Stored data
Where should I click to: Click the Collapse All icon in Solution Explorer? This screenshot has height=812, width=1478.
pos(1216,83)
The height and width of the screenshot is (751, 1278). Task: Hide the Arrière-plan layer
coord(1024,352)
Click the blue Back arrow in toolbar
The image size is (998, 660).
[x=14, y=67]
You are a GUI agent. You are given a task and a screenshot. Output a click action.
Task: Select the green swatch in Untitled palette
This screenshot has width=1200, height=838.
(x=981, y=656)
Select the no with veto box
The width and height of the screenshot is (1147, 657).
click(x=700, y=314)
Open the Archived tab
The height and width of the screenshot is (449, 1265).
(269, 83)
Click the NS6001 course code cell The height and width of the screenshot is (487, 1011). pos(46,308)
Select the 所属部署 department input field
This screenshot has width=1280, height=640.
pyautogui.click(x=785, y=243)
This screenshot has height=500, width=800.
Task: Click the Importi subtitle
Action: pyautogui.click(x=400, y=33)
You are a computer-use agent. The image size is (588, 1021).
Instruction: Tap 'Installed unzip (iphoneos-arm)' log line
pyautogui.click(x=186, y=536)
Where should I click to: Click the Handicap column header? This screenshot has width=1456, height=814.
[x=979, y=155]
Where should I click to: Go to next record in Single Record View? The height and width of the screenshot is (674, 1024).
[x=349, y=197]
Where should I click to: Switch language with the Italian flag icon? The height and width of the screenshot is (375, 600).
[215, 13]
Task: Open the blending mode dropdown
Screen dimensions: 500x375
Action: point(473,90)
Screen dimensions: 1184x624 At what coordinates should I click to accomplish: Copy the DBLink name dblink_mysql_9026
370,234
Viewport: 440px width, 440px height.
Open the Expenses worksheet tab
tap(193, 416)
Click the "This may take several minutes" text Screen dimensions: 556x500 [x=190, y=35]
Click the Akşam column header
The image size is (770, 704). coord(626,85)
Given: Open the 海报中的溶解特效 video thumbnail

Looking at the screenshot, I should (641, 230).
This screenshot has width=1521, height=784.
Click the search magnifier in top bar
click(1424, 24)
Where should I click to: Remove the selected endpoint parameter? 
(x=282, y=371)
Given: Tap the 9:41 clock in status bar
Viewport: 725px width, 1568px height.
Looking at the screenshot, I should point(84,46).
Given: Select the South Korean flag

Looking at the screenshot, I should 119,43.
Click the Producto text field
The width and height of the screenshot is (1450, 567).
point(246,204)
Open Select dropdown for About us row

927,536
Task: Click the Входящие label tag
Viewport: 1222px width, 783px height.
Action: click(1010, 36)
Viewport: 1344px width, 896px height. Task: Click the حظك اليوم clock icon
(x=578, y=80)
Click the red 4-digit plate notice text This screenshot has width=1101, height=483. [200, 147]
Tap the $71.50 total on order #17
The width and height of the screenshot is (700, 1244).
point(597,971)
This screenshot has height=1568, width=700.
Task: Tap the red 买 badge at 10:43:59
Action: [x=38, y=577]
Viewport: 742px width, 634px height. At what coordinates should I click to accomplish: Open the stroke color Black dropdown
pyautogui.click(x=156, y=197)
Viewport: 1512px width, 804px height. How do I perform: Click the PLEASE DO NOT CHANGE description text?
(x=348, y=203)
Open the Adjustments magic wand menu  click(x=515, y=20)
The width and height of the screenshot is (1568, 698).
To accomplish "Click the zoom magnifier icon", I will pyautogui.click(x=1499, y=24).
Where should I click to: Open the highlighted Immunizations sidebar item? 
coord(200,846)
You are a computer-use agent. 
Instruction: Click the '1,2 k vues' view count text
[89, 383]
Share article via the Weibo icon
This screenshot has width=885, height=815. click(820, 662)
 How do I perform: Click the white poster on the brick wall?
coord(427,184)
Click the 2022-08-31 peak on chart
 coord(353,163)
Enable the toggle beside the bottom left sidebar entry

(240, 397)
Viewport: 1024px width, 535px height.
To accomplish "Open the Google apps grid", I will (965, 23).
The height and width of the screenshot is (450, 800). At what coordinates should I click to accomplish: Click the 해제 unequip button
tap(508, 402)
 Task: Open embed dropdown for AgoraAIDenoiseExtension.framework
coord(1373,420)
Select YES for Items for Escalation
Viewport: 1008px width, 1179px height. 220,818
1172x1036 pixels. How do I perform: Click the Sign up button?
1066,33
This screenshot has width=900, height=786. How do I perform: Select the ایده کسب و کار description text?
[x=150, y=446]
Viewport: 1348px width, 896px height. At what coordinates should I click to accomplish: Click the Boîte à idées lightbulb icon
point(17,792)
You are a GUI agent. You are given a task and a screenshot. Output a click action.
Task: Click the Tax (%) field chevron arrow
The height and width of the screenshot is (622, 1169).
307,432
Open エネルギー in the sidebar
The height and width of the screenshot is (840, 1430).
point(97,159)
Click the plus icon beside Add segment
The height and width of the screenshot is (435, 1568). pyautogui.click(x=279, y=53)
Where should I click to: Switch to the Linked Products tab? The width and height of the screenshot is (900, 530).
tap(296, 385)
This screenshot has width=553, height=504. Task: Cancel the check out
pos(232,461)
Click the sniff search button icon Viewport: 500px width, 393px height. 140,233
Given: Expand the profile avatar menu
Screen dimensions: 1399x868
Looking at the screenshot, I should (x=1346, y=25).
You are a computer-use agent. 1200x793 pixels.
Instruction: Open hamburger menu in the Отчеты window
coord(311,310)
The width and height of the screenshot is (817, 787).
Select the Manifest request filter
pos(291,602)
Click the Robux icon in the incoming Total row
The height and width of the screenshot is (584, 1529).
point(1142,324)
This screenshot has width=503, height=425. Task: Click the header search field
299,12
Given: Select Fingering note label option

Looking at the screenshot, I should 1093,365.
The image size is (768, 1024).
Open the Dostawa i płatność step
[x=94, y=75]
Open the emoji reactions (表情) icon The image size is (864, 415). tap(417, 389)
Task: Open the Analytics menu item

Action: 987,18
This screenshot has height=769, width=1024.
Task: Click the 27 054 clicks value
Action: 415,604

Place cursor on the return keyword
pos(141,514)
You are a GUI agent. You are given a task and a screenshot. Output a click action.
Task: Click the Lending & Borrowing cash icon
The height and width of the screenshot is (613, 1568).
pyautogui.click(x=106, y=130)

Work order —
The records above should be repeated in full, exactly as given.

Solution for this problem —
Where should I click to: Click the Collapse All icon in Solution Explorer? This screenshot has height=812, width=1478.
pos(1216,83)
The height and width of the screenshot is (751, 1278). Task: Hide the Arrière-plan layer
coord(1024,352)
Click the blue Back arrow in toolbar
The image size is (998, 660).
[x=14, y=67]
You are a GUI agent. You are given a task and a screenshot. Output a click action.
Task: Select the green swatch in Untitled palette
This screenshot has width=1200, height=838.
(x=981, y=656)
Select the no with veto box
The width and height of the screenshot is (1147, 657).
click(x=700, y=314)
Open the Archived tab
The height and width of the screenshot is (449, 1265).
(269, 83)
Click the NS6001 course code cell The height and width of the screenshot is (487, 1011). pos(46,308)
Select the 所属部署 department input field
This screenshot has width=1280, height=640.
pyautogui.click(x=785, y=243)
This screenshot has height=500, width=800.
Task: Click the Importi subtitle
Action: pyautogui.click(x=400, y=33)
You are a computer-use agent. The image size is (588, 1021).
Instruction: Tap 'Installed unzip (iphoneos-arm)' log line
pyautogui.click(x=186, y=536)
Where should I click to: Click the Handicap column header? This screenshot has width=1456, height=814.
[x=979, y=155]
Where should I click to: Go to next record in Single Record View? The height and width of the screenshot is (674, 1024).
[x=349, y=197]
Where should I click to: Switch language with the Italian flag icon? The height and width of the screenshot is (375, 600).
[215, 13]
Task: Open the blending mode dropdown
Screen dimensions: 500x375
Action: point(473,90)
Screen dimensions: 1184x624 At what coordinates should I click to accomplish: Copy the DBLink name dblink_mysql_9026
370,234
Viewport: 440px width, 440px height.
Open the Expenses worksheet tab
tap(193, 416)
Click the "This may take several minutes" text Screen dimensions: 556x500 [x=190, y=35]
Click the Akşam column header
The image size is (770, 704). coord(626,85)
Given: Open the 海报中的溶解特效 video thumbnail

Looking at the screenshot, I should (641, 230).
This screenshot has width=1521, height=784.
Click the search magnifier in top bar
click(1424, 24)
Where should I click to: Remove the selected endpoint parameter? 
(x=282, y=371)
Given: Tap the 9:41 clock in status bar
Viewport: 725px width, 1568px height.
Looking at the screenshot, I should point(84,46).
Given: Select the South Korean flag

Looking at the screenshot, I should 119,43.
Click the Producto text field
The width and height of the screenshot is (1450, 567).
point(246,204)
Open Select dropdown for About us row

927,536
Task: Click the Входящие label tag
Viewport: 1222px width, 783px height.
Action: click(1010, 36)
Viewport: 1344px width, 896px height. Task: Click the حظك اليوم clock icon
(x=578, y=80)
Click the red 4-digit plate notice text This screenshot has width=1101, height=483. [200, 147]
Tap the $71.50 total on order #17
The width and height of the screenshot is (700, 1244).
point(597,971)
This screenshot has height=1568, width=700.
Task: Tap the red 买 badge at 10:43:59
Action: [x=38, y=577]
Viewport: 742px width, 634px height. At what coordinates should I click to accomplish: Open the stroke color Black dropdown
pyautogui.click(x=156, y=197)
Viewport: 1512px width, 804px height. How do I perform: Click the PLEASE DO NOT CHANGE description text?
(x=348, y=203)
Open the Adjustments magic wand menu  click(x=515, y=20)
The width and height of the screenshot is (1568, 698).
To accomplish "Click the zoom magnifier icon", I will pyautogui.click(x=1499, y=24).
Where should I click to: Open the highlighted Immunizations sidebar item? 
coord(200,846)
You are a computer-use agent. 
Instruction: Click the '1,2 k vues' view count text
[89, 383]
Share article via the Weibo icon
This screenshot has width=885, height=815. click(820, 662)
 How do I perform: Click the white poster on the brick wall?
coord(427,184)
Click the 2022-08-31 peak on chart
 coord(353,163)
Enable the toggle beside the bottom left sidebar entry

(240, 397)
Viewport: 1024px width, 535px height.
To accomplish "Open the Google apps grid", I will (965, 23).
The height and width of the screenshot is (450, 800). At what coordinates should I click to accomplish: Click the 해제 unequip button
tap(508, 402)
 Task: Open embed dropdown for AgoraAIDenoiseExtension.framework
coord(1373,420)
Select YES for Items for Escalation
Viewport: 1008px width, 1179px height. 220,818
1172x1036 pixels. How do I perform: Click the Sign up button?
1066,33
This screenshot has width=900, height=786. How do I perform: Select the ایده کسب و کار description text?
[x=150, y=446]
Viewport: 1348px width, 896px height. At what coordinates should I click to accomplish: Click the Boîte à idées lightbulb icon
point(17,792)
You are a GUI agent. You are given a task and a screenshot. Output a click action.
Task: Click the Tax (%) field chevron arrow
The height and width of the screenshot is (622, 1169).
307,432
Open エネルギー in the sidebar
The height and width of the screenshot is (840, 1430).
point(97,159)
Click the plus icon beside Add segment
The height and width of the screenshot is (435, 1568). pyautogui.click(x=279, y=53)
Where should I click to: Switch to the Linked Products tab? The width and height of the screenshot is (900, 530).
tap(296, 385)
This screenshot has width=553, height=504. Task: Cancel the check out
pos(232,461)
Click the sniff search button icon Viewport: 500px width, 393px height. 140,233
Given: Expand the profile avatar menu
Screen dimensions: 1399x868
Looking at the screenshot, I should (x=1346, y=25).
You are a computer-use agent. 1200x793 pixels.
Instruction: Open hamburger menu in the Отчеты window
coord(311,310)
The width and height of the screenshot is (817, 787).
Select the Manifest request filter
pos(291,602)
Click the Robux icon in the incoming Total row
The height and width of the screenshot is (584, 1529).
point(1142,324)
This screenshot has width=503, height=425. Task: Click the header search field
299,12
Given: Select Fingering note label option

Looking at the screenshot, I should 1093,365.
The image size is (768, 1024).
Open the Dostawa i płatność step
[x=94, y=75]
Open the emoji reactions (表情) icon The image size is (864, 415). tap(417, 389)
Task: Open the Analytics menu item

Action: 987,18
This screenshot has height=769, width=1024.
Task: Click the 27 054 clicks value
Action: 415,604

Place cursor on the return keyword
pos(141,514)
You are a GUI agent. You are given a task and a screenshot. Output a click action.
Task: Click the Lending & Borrowing cash icon
The height and width of the screenshot is (613, 1568).
pyautogui.click(x=106, y=130)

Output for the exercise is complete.